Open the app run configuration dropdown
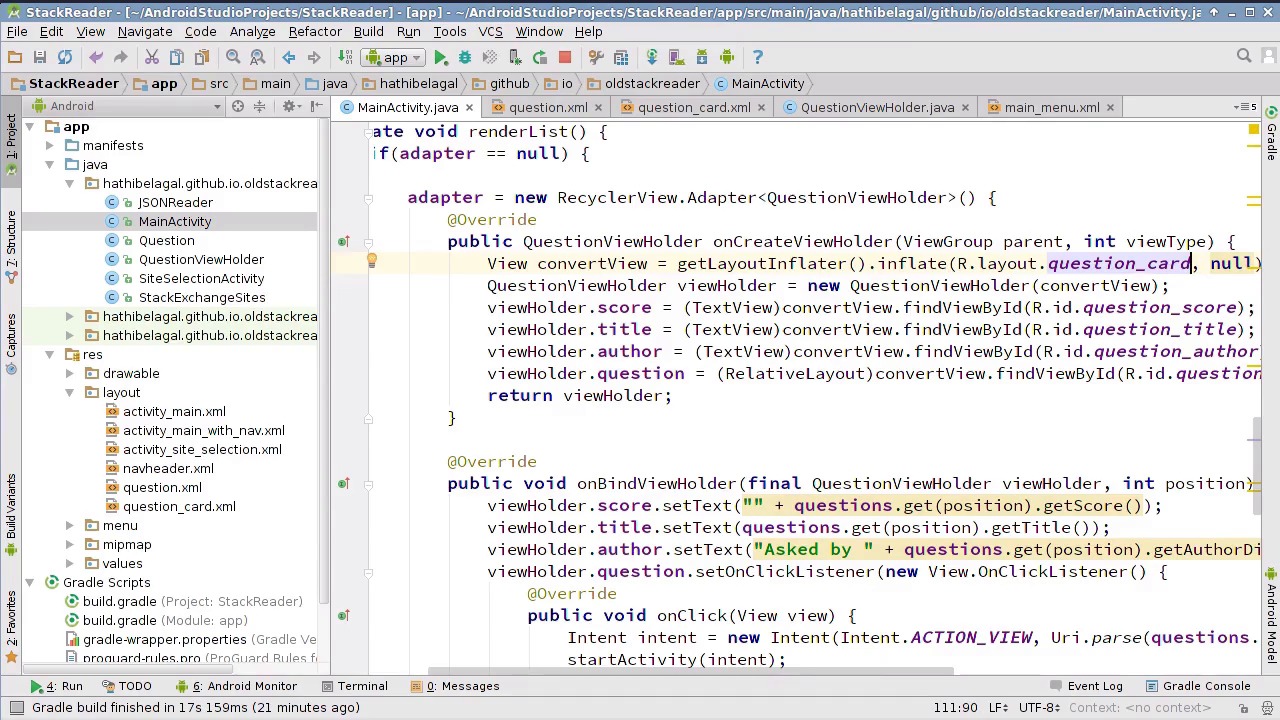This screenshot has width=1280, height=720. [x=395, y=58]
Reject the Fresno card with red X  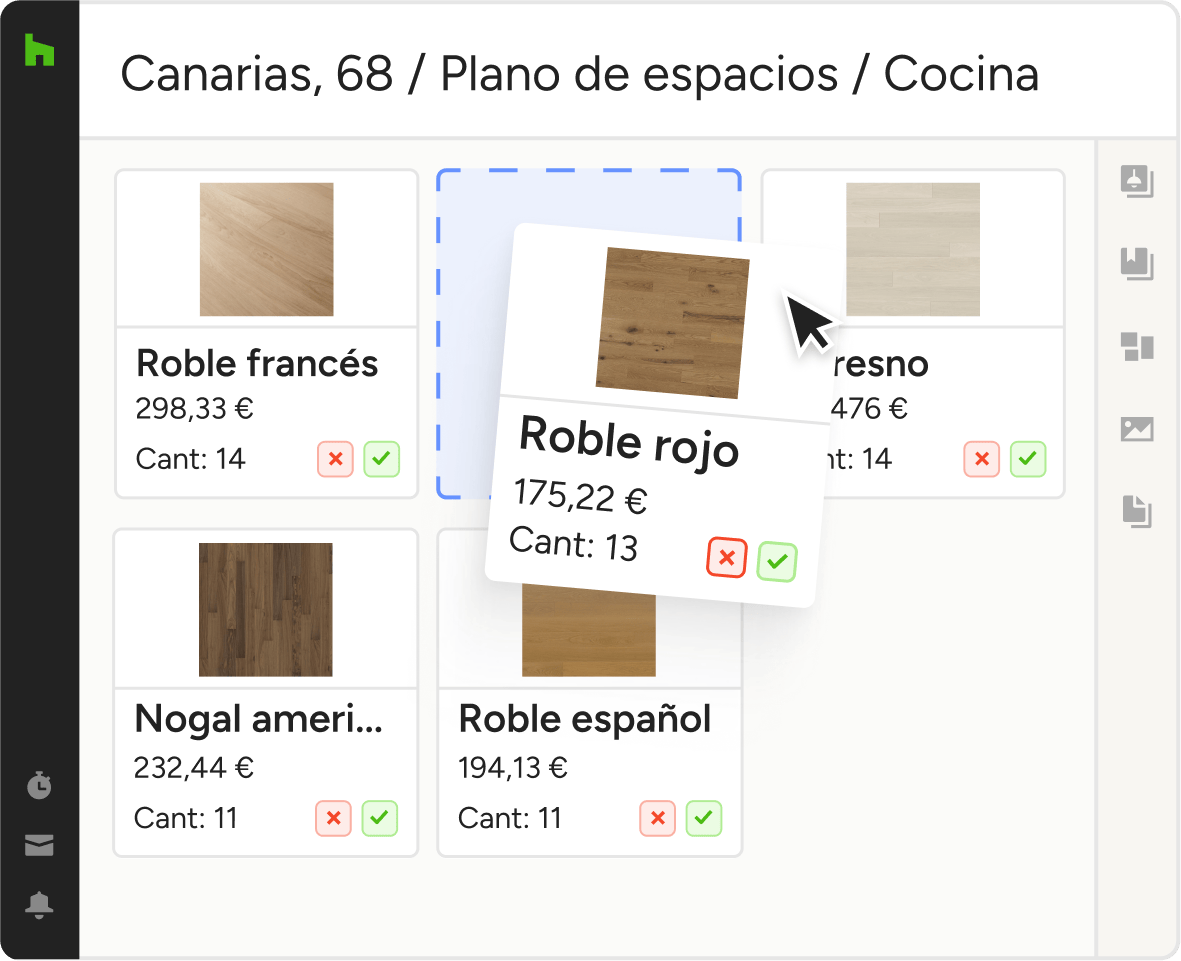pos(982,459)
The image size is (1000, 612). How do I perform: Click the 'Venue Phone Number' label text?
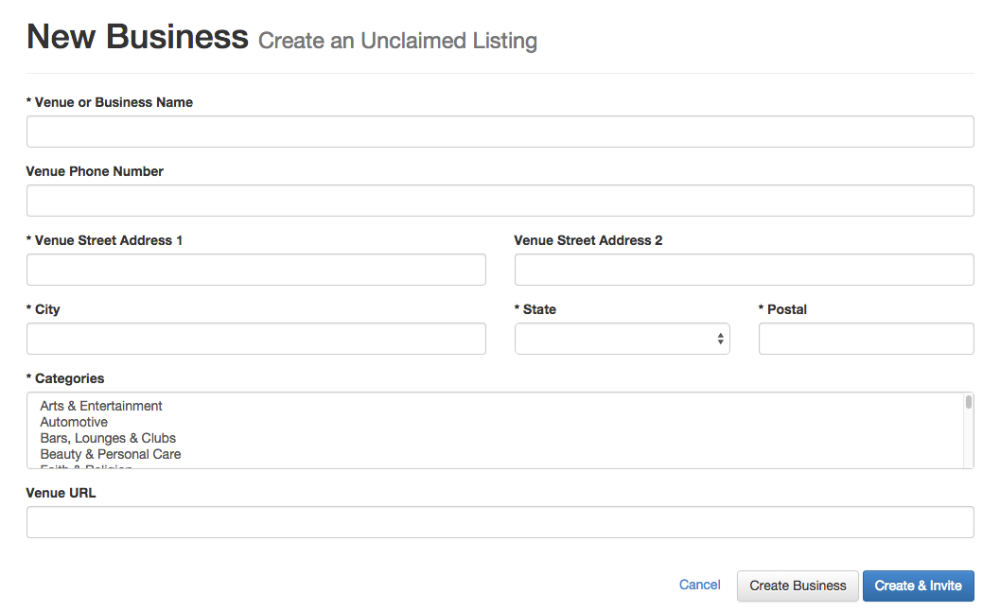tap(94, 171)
________
**AIM OF THE TASK**.
With the pictures excluded, retype exactly the lines from the one containing "The image size" through the last line of the listing, both ends included.

**RESPONSE BELOW**.
The image size is (1000, 612). How do I perform: Click the 'Venue Phone Number' label text?
tap(94, 171)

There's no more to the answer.